Item coordinate data:
□ □ □

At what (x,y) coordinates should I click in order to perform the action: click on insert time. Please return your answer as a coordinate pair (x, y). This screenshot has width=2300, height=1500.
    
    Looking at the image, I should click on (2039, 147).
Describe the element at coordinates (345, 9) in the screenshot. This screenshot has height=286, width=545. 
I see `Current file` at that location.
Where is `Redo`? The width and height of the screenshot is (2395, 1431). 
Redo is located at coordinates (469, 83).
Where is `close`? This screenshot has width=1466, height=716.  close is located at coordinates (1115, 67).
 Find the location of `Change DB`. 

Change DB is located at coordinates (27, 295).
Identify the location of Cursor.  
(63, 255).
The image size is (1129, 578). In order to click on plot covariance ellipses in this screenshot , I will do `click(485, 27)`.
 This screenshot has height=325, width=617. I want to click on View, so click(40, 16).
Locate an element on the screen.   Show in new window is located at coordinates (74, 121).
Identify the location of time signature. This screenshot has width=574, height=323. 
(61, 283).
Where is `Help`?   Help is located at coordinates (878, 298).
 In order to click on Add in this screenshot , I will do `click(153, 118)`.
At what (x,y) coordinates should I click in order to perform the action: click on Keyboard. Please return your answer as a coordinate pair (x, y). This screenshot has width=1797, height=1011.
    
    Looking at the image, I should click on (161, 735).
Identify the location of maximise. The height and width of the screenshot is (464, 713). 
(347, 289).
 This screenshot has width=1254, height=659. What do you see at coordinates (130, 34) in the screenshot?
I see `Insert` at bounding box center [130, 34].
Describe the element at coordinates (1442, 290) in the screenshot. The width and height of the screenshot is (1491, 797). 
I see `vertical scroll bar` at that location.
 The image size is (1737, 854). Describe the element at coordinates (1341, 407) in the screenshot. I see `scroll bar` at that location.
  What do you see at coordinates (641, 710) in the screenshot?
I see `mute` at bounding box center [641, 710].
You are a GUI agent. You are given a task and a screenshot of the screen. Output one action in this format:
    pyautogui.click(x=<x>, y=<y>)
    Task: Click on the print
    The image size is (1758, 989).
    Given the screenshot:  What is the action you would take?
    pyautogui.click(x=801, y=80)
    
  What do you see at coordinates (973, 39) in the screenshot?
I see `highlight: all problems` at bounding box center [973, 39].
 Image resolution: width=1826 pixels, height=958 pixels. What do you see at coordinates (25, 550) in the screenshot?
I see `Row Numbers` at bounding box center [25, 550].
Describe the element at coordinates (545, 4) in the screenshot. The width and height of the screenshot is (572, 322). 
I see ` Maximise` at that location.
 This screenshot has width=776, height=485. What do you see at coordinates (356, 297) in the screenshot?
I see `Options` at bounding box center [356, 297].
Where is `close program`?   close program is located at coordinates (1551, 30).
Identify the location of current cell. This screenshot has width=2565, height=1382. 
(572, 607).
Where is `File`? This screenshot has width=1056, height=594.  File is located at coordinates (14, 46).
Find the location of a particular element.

□ □ □

WHAT THE TASK REQUIRES =>
Pull out the lines of the records verbatim, beginning at the line that contains "has width=1797, height=1011." and stopping after the line that contains "center [130, 34].". Include both of those lines.

ANSWER IN FULL =>
At what (x,y) coordinates should I click in order to perform the action: click on Keyboard. Please return your answer as a coordinate pair (x, y). This screenshot has width=1797, height=1011.
    
    Looking at the image, I should click on (161, 735).
Identify the location of maximise. The height and width of the screenshot is (464, 713). 
(347, 289).
 This screenshot has width=1254, height=659. What do you see at coordinates (130, 34) in the screenshot?
I see `Insert` at bounding box center [130, 34].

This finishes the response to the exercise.